What you will do =>
1. In the Pogo anchor thread below, answer these:
(a) What washer size and cable length did ND trapper use for coyote trapping?
(b) What tool did xdeano use to pull the anchors out of the ground?
(c) In which soils does Chris Flann say they don't work well?
2. Could you print the stretch of the Pogo anchor thread below from "## ND trapper" through "for next year.", copying it word for word?

# Pogo Anchors



## bud69652 (Feb 6, 2006)

I am thinking of trying them. Has anyone used them? Just wondering how well they hold, durability, ease of use.


----------



## ND trapper (Nov 14, 2006)

I finally put aside my rebar stakes this year and went with Pogo's for coyote trapping. I used the 2 inch washers with about 18 to 20 inches of cable. Most of the soil that I trap in is very sandy and my Pogo's held solid every time. It will definitely be my go to staking system from now on.


----------



## xdeano (Jan 14, 2005)

made some with the 1.5" washer and 2" washers and they both worked very well. 18" is a good length. I pulled them out with a t-post puller, it took everything i could muster to get them out. they are definitely lighter than a stake.  I left some in the ground where i had the best luck. flagged them for next year.

xdeano


----------



## bud69652 (Feb 6, 2006)

Thanks for the info. I am gonna give them a go.


----------



## CoyoteBlitz (Apr 11, 2007)

Can you explain what a pogo stake is? Never heard of them.


----------



## bud69652 (Feb 6, 2006)

http://www.pogostickanchors.com/index.html
Check this page out.


----------



## CoyoteBlitz (Apr 11, 2007)

I wonder if you could do the same with angle iron?


----------



## xdeano (Jan 14, 2005)

I don't see why not. I've also done it with round pipe, just cut the ends off at a 45, welded a nut on and attached my cable to the nut and used the inside of the pipe to insert a pounding rod. They work just as well.

xdeano


----------



## Chris Flann (Jul 11, 2006)

If anyone wanted to try them, I have a Pogo driver and a bunch of washer set-ups I would be willing to sell or trade. They work absolutely great except in rocky, gravely soils. Which, I might add, is not a design flaw for the Pogos. That kind of soil is almost impossible to stake in any form. Let me know. I'm going to be at the North Dakota Fur Hunters and Trappers Winter Meet in Bismarck on February 16, and I'd be happy to bring the stuff over.

chris


----------

Data records =>
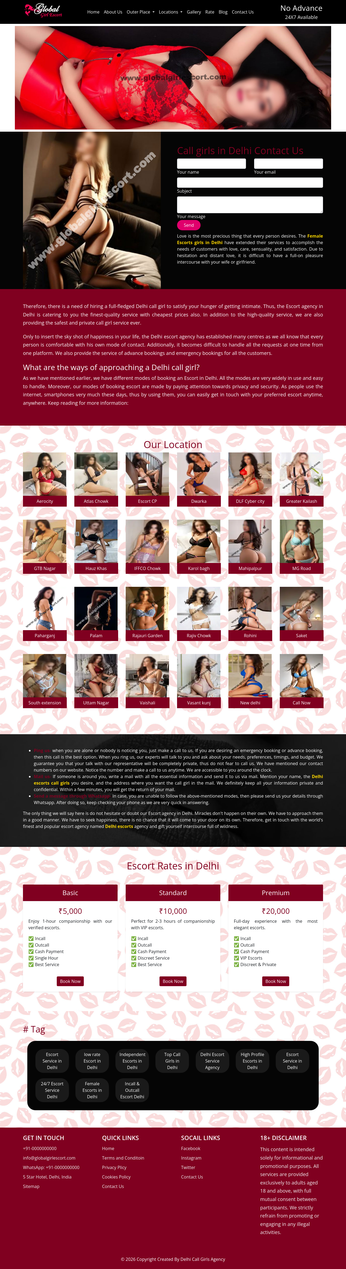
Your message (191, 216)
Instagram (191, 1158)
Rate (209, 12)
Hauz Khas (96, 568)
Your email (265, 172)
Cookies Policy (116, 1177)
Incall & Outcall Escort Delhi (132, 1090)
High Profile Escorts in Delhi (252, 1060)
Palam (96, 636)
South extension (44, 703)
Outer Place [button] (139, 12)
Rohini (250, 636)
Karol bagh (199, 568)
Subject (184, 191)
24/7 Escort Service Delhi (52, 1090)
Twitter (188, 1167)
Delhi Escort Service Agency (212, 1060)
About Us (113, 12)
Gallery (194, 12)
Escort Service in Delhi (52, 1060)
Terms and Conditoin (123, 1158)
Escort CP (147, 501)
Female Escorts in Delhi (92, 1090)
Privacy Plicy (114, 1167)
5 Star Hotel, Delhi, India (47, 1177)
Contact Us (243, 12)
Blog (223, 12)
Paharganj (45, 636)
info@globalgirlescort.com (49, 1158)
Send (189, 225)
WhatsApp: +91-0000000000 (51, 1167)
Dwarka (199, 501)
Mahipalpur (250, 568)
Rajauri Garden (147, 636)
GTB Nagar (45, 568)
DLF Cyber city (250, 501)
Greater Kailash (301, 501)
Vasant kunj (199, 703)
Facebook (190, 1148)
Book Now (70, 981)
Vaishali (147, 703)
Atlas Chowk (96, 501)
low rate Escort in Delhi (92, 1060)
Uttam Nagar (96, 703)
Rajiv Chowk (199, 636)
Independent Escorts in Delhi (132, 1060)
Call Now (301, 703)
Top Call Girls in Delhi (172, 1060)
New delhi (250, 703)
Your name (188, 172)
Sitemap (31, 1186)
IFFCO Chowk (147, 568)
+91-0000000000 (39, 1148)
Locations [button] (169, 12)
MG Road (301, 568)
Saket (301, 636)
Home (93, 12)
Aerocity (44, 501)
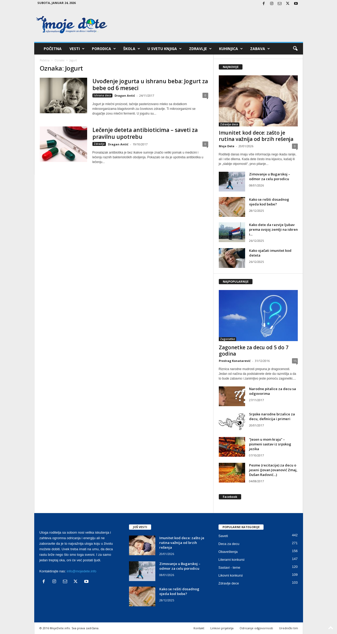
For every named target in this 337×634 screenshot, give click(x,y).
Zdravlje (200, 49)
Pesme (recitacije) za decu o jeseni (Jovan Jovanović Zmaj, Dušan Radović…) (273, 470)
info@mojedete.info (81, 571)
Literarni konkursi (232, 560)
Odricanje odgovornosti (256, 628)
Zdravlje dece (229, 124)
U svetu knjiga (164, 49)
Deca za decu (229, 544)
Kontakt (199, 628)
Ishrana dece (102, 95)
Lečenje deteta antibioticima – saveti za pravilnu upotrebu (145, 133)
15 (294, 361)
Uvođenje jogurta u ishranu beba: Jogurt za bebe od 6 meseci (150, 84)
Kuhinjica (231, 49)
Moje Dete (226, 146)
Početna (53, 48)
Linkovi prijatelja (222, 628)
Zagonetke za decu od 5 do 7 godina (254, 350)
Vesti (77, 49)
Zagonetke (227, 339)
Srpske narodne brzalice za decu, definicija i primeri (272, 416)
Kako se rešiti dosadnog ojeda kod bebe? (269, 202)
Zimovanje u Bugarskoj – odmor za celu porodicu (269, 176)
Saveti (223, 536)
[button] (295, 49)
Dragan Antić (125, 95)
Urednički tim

Results of the exercise =>
1.
(a) 2 inch washers with about 18 to 20 inches of cable.
(b) A t-post puller.
(c) Rocky, gravely soils.

2.
## ND trapper (Nov 14, 2006)

I finally put aside my rebar stakes this year and went with Pogo's for coyote trapping. I used the 2 inch washers with about 18 to 20 inches of cable. Most of the soil that I trap in is very sandy and my Pogo's held solid every time. It will definitely be my go to staking system from now on.


----------



## xdeano (Jan 14, 2005)

made some with the 1.5" washer and 2" washers and they both worked very well. 18" is a good length. I pulled them out with a t-post puller, it took everything i could muster to get them out. they are definitely lighter than a stake.  I left some in the ground where i had the best luck. flagged them for next year.